| EXERCISE DETAILS |
Present everything from the line containing "Task: Select the 今夜間中 radio option" down to the end of the data as a numbered list, omitting any blank lines.

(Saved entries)

--- START ---

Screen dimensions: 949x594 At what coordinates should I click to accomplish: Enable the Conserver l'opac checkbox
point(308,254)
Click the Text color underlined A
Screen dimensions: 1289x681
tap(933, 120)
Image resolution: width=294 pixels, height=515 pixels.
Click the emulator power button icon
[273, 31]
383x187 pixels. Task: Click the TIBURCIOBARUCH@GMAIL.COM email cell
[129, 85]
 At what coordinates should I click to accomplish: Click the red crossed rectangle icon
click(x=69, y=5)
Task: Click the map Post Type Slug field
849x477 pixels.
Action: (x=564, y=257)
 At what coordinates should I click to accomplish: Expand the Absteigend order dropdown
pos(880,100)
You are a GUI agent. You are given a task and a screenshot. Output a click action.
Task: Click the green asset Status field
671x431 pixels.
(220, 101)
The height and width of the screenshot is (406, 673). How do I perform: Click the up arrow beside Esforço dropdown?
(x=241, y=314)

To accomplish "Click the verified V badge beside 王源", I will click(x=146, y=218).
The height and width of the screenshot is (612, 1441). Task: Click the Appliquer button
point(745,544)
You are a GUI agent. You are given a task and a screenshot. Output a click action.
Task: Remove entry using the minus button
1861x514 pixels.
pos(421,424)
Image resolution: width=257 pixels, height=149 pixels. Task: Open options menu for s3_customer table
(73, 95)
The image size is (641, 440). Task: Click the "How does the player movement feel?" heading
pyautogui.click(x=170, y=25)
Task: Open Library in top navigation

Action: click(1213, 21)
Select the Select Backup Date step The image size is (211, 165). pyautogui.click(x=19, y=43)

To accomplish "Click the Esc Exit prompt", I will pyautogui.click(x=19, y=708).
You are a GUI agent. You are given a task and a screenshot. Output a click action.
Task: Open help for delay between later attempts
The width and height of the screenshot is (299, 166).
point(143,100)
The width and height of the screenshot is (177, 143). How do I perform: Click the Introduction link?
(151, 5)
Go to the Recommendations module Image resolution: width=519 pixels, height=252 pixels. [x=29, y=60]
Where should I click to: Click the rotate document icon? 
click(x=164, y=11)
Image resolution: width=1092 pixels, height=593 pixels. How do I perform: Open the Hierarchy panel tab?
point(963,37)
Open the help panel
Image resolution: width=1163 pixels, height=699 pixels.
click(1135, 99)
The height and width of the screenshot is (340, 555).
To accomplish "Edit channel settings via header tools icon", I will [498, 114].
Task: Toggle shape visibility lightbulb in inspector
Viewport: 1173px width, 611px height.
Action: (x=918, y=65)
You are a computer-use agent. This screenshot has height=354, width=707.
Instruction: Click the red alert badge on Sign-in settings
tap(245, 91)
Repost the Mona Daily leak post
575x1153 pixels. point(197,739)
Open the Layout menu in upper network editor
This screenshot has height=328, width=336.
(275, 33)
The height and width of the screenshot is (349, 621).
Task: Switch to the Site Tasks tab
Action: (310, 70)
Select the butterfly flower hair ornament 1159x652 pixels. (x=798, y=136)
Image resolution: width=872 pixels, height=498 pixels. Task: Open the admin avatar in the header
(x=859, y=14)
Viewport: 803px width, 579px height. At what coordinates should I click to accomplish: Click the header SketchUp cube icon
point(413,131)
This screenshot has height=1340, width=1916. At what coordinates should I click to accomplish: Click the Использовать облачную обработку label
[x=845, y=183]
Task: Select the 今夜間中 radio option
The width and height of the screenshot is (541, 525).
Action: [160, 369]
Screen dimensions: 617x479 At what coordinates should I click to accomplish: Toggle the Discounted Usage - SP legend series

--- END ---

| OUTPUT FOR THIS TASK |
1. Task: Select the 今夜間中 radio option
2. The width and height of the screenshot is (541, 525).
3. Action: [160, 369]
4. Screen dimensions: 617x479 At what coordinates should I click to accomplish: Toggle the Discounted Usage - SP legend series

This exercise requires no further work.